Given instruction
Will you transcribe the listing below word for word, leaving out the pictures?

(Element lookup listing)

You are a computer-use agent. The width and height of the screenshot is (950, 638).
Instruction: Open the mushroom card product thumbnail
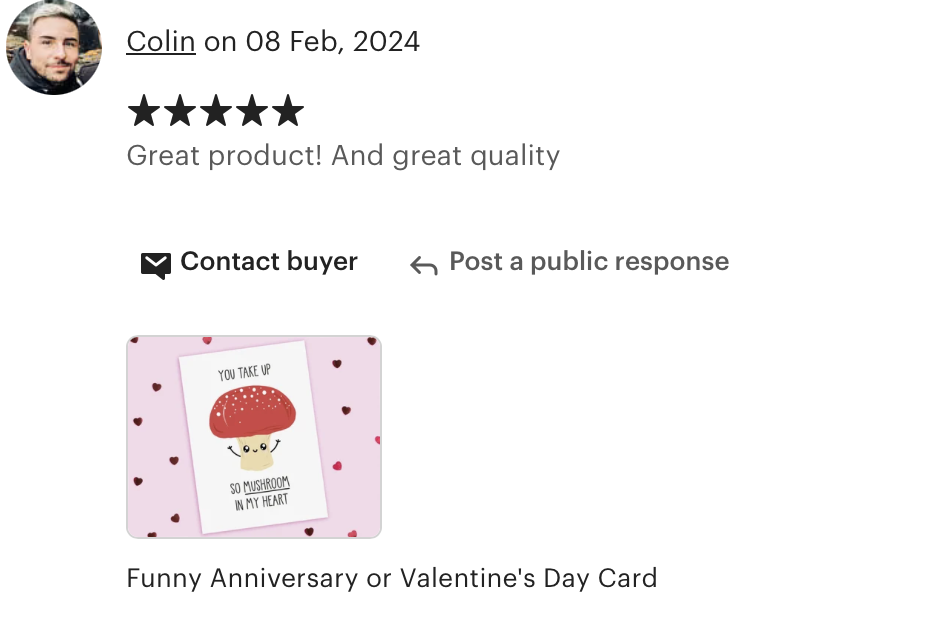pos(254,437)
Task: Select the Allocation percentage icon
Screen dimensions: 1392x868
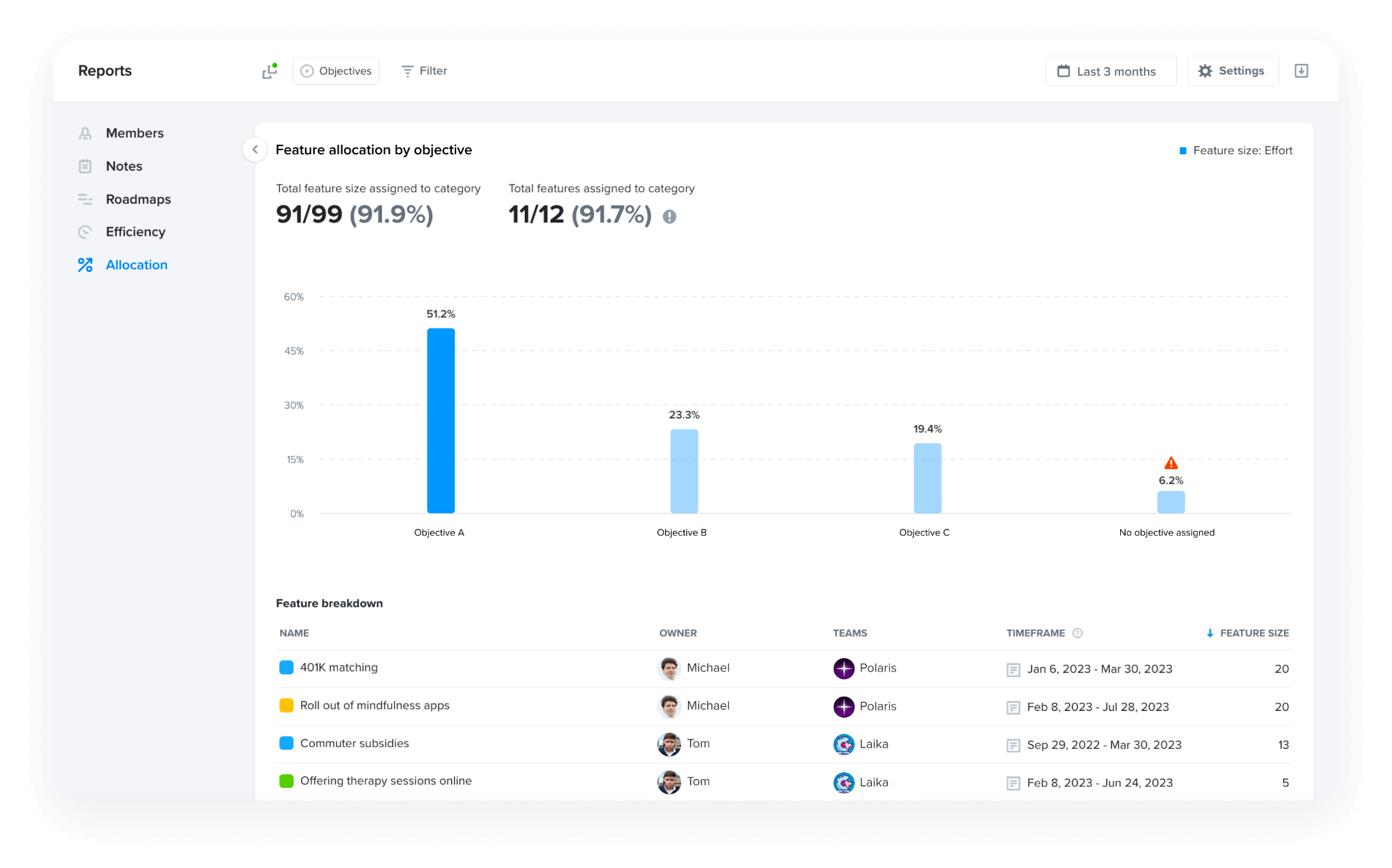Action: (85, 264)
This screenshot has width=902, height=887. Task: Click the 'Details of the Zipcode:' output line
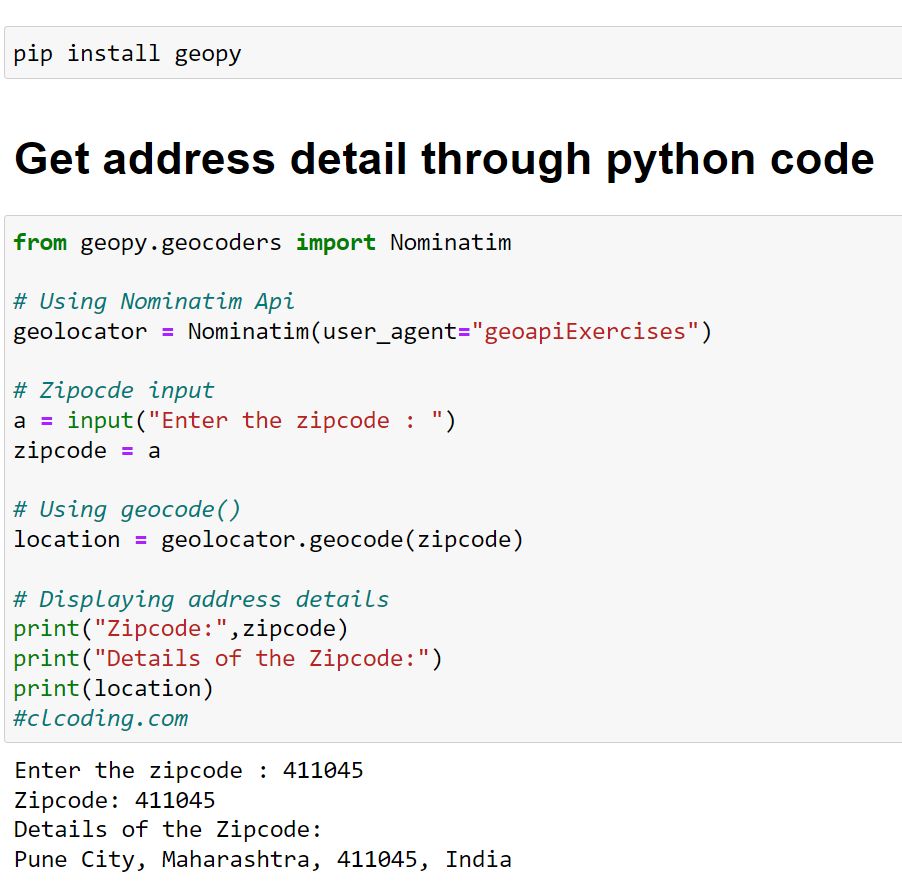coord(168,829)
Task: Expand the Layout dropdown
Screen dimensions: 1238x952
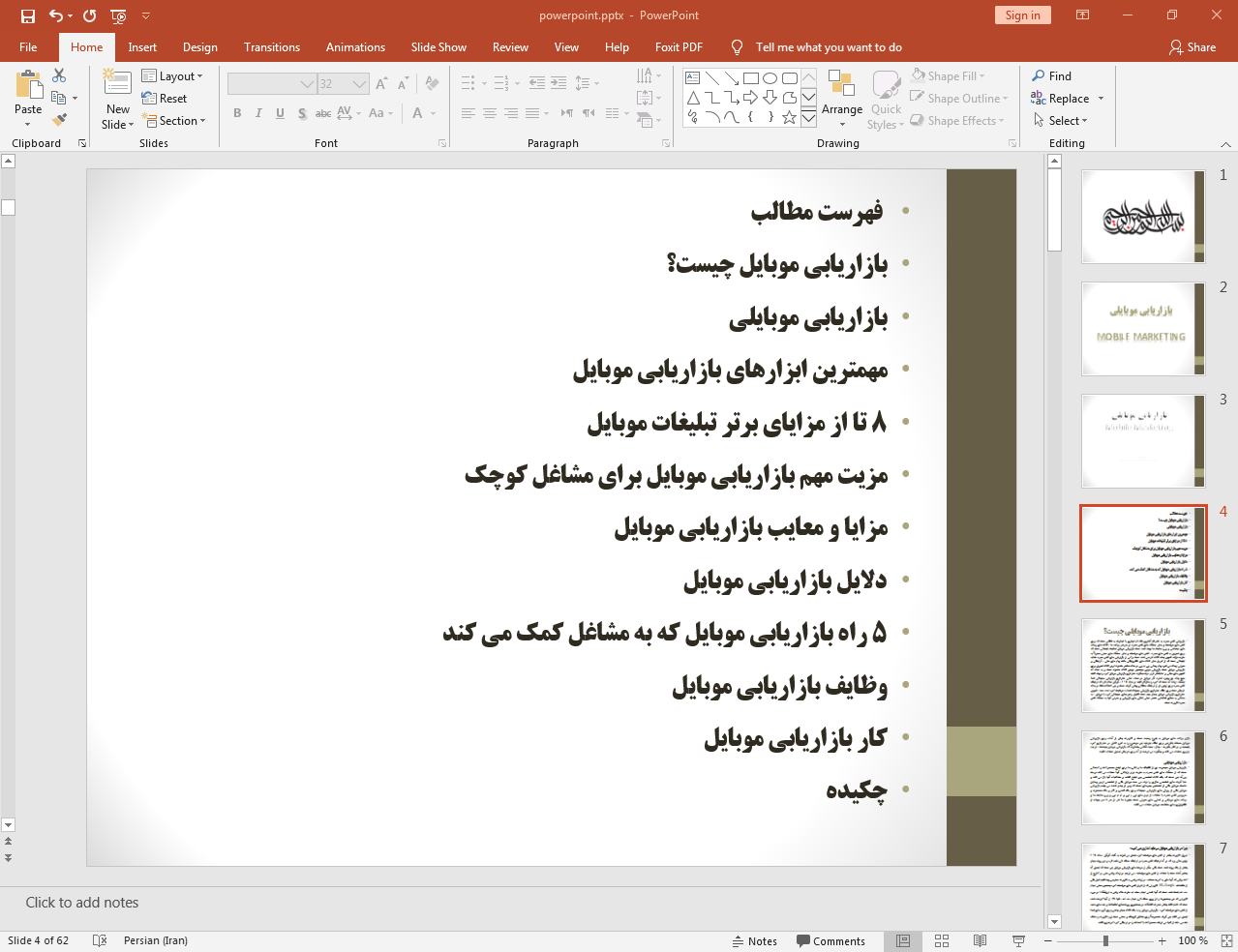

Result of the task
You are a computer-use agent. The width and height of the screenshot is (950, 638).
Instruction: Open the mushroom card product thumbnail
pos(254,437)
Task: Select the Allocation percentage icon
Screen dimensions: 1392x868
Action: (85, 264)
This screenshot has width=902, height=887. Task: Click the 'Details of the Zipcode:' output line
coord(168,829)
Task: Expand the Layout dropdown
Screen dimensions: 1238x952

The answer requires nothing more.